Top of Source material
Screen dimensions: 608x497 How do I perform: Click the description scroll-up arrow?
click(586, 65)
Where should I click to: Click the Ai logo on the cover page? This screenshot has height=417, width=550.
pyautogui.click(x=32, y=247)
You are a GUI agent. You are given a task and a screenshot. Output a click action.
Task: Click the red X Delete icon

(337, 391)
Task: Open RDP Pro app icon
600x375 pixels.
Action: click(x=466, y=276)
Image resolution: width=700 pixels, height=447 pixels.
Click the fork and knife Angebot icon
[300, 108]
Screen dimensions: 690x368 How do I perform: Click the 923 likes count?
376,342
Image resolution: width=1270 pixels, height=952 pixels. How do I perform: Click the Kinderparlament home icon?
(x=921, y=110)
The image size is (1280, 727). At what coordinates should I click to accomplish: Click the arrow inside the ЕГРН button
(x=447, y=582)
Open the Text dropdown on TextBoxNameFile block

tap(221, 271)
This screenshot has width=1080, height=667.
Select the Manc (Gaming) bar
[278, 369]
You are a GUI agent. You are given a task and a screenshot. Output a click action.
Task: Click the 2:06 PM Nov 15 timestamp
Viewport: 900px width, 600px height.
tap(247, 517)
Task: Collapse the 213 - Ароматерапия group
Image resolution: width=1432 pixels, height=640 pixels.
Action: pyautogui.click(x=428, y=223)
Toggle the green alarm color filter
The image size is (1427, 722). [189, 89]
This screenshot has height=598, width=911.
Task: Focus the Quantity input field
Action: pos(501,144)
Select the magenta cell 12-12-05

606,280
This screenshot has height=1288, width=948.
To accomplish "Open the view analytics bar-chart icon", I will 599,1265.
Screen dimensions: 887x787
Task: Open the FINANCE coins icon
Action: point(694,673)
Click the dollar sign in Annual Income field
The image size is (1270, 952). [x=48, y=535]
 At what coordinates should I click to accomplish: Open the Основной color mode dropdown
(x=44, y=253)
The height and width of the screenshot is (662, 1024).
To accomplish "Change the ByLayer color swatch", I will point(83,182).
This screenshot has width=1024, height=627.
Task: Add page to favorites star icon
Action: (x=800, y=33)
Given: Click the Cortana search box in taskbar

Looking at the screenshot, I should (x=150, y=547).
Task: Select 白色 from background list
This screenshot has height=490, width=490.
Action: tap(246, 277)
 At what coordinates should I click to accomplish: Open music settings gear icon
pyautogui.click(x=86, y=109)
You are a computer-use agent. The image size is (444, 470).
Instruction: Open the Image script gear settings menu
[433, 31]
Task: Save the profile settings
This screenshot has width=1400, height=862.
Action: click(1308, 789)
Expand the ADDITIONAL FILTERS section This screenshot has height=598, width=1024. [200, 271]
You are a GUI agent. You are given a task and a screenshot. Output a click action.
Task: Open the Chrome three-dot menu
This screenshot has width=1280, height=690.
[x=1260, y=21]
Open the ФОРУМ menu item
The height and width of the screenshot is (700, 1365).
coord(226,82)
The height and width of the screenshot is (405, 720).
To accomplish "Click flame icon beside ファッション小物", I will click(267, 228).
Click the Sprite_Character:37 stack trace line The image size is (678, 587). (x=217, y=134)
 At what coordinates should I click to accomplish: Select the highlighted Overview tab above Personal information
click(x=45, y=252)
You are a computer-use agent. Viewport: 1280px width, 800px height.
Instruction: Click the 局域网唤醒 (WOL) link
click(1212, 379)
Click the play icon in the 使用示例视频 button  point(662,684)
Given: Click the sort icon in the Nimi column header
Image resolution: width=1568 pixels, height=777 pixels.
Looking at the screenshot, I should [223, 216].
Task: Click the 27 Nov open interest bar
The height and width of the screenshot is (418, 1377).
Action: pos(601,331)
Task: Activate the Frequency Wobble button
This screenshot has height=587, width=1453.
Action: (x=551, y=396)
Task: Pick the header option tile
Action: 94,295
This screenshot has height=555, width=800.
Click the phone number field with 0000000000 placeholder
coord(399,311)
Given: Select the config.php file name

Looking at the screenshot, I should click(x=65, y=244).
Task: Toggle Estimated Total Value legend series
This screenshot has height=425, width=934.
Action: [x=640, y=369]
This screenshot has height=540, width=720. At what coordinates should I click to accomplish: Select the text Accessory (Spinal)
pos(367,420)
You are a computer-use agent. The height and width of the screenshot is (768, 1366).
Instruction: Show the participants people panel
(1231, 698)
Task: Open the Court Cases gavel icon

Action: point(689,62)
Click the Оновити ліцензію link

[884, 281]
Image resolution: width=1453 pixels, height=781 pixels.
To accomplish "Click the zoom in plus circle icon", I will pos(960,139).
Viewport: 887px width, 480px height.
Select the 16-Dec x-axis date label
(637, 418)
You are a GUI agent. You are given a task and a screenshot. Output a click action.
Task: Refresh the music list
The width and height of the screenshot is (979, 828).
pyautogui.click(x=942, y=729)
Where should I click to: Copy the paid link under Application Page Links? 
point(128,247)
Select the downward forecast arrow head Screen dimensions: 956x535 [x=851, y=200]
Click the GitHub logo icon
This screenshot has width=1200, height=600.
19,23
Bottom of Source material
What you will do: Look above for the line holding "Given: Click the Cortana", then set down exactly that line and every line after it up to and including the line holding "The height and width of the screenshot is (405, 720).", with nothing else.

Written response:
Given: Click the Cortana search box in taskbar

Looking at the screenshot, I should (x=150, y=547).
Task: Select 白色 from background list
This screenshot has height=490, width=490.
Action: tap(246, 277)
 At what coordinates should I click to accomplish: Open music settings gear icon
pyautogui.click(x=86, y=109)
You are a computer-use agent. The image size is (444, 470).
Instruction: Open the Image script gear settings menu
[433, 31]
Task: Save the profile settings
This screenshot has width=1400, height=862.
Action: click(1308, 789)
Expand the ADDITIONAL FILTERS section This screenshot has height=598, width=1024. [200, 271]
You are a GUI agent. You are given a task and a screenshot. Output a click action.
Task: Open the Chrome three-dot menu
This screenshot has width=1280, height=690.
[x=1260, y=21]
Open the ФОРУМ menu item
The height and width of the screenshot is (700, 1365).
coord(226,82)
The height and width of the screenshot is (405, 720).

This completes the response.